©Ho. Aleppo Media Center.
James Foley © Nicole Tung / freejamesfoley.org via AP file
Au cours du mois de septembre, des dignitaires musulmans de huit organisations d'Egypte, du Qatar, d'Indonésie, de France, de Grande-Bretagne, du Canada et des Etats-Unis se rassemblent autour de Reporters Sans Frontière pour condamner les crimes de guerre et les violences perpétrées à l'encontre des journalistes.
C'est une manière de condamner, d'assurer une désolidarisation totale des musulmans de l'organisation terroriste, comme cela a été demandé ; mais aussi un moyen de rappeler que la fonction de journaliste est intouchable, que l'information est un droit inaliénable, protégé et défendu même par les plus hautes sphères du sacré.

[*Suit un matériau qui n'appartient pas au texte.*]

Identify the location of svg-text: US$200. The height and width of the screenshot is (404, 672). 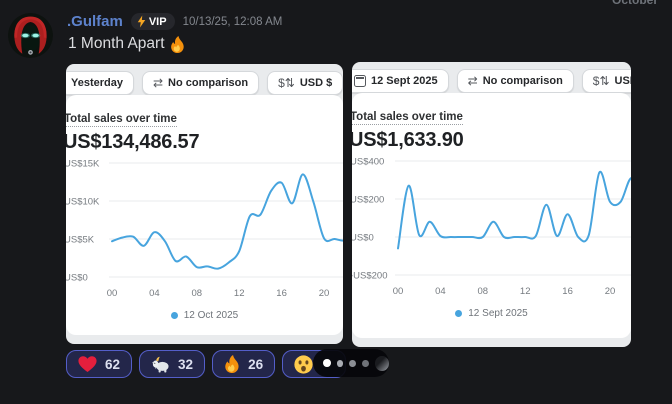
(368, 200).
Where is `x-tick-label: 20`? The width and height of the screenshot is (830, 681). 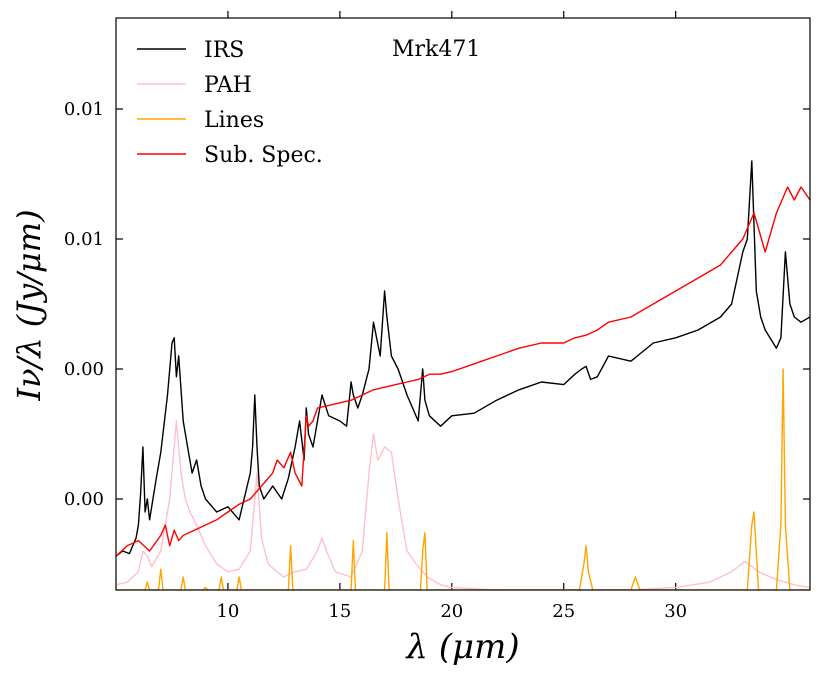
x-tick-label: 20 is located at coordinates (452, 612).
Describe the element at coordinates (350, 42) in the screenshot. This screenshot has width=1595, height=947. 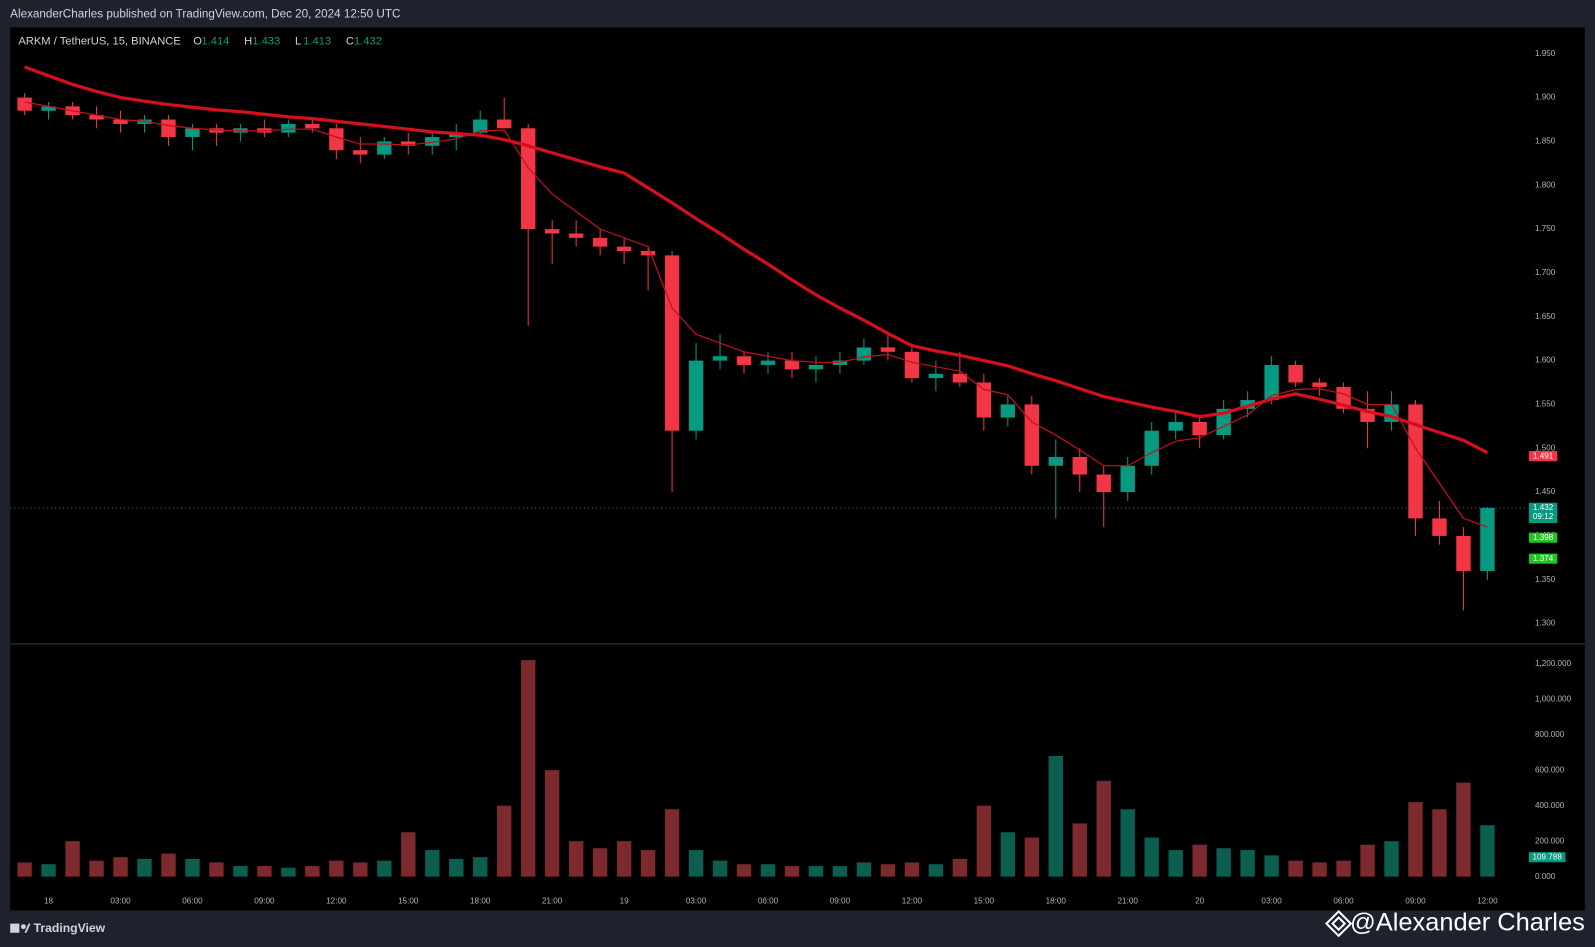
I see `ohlc-key: C` at that location.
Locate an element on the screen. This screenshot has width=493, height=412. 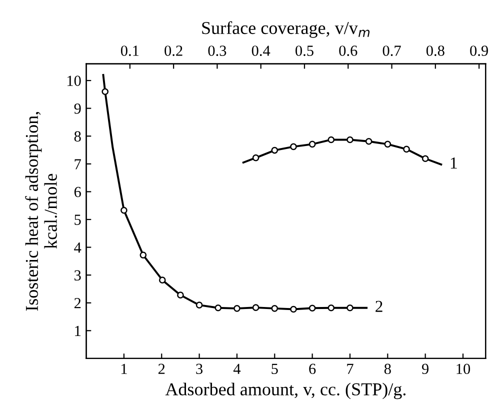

Car celui qui porte atteinte à un journaliste dans l'exercice de ses fonctions commet un crime immense. Les journalistes sont investis d'une mission d’information, un droit et un devoir inscrit dans l'article 19 de la http://fr.rsf.org/barometre-de-la-liberte-de-la-presse-journalistes-tues.html?annee=2014". Il s'agit donc de protéger l'information et ceux qui la font. Pour que le public ait conscience du monde dans lequel il vit, pour protéger les preuves, créer des archives nécessaires à la mémoire et aux jugements. Oublier le rôle de l'information, c'est négliger la dignité humaine.
Evidemment, chez Actuphoto, nous condamnons nous aussi les actes de violences contre les journalistes et les photographes. Nous pensons aux familles des victimes et aux cent soixante-dix-neuf journalistes encore retenus prisonniers à travers le globe. En Syrie, la situation est particulièrement dramatique. Phillip Chetwind, rédacteur en chef central de l'AFP déclare : « nous couvrons des conflits depuis des décennies mais nous ne nous sommes jamais sentis aussi vulnérables que dans certaines parties de la Syrie où il est devenu trop dangereux de même envisager la pratique d'un véritable journalisme». La désertion des journalistes en zone de conflit est une menace. Acteurs de la transmission de l'information, porteurs d'images et de savoir, dans tous les recoins du monde, la présence des reporters est néanmoins indispensable.
Une question se pose tout de même quant à la perception de l'information rapportée de la guerre ici-bas.
Il y a quelques jours, la 21e édition du prix Bayeux-Calvados récompense les correspondants de guerre. Le 1er prix du public est remporté par le photographe turc Emin Ozmen pour son travail : « Syrie : La barbarie au quotidien » qui montre des images violentes de décapitation de soldats de l'armée syrienne par le groupe de l'EIIL. Or ces images ont crée la polémique dans le jury et parmi les professionnels. Dites « insoutenables », elles sont jugées déplacées et le reportage est rejeté par les médias qui refusent de le publier.
© Emin Ozmen
Est-ce légitime d'écarter le travail d'un reporter qui risque sa vie en rapportant des faits et des images parce qu'elles sont violentes et choquante pour le public ? Le paradoxe est là puisque le prix accordé à Emin Ozmen est attribué par le public lui même. Mais si le public peut être choqué, si les professionnels condamnent, le rejet et la censure semblent être les seules récompenses offertes à ceux qui mettent leur vie en danger pour la mission d'informer.
D'autres ont déjà montré la guerre, et l'ont fait avec d'autres mots et d'autres images. Le travail du photojournaliste Stanley Greene est la preuve que la guerre et la mort peuvent être montrées sans heurter la sensibilité du public. Toutefois, n'oublions pas que la guerre est faite d'horreurs, et n'a rien de poétique. Même si le pouvoir du symbole est fort, le déni de l'horreur est dangereux ; tandis que l'image la plus crue efface les distances et incite à prendre conscience de la dureté du réel.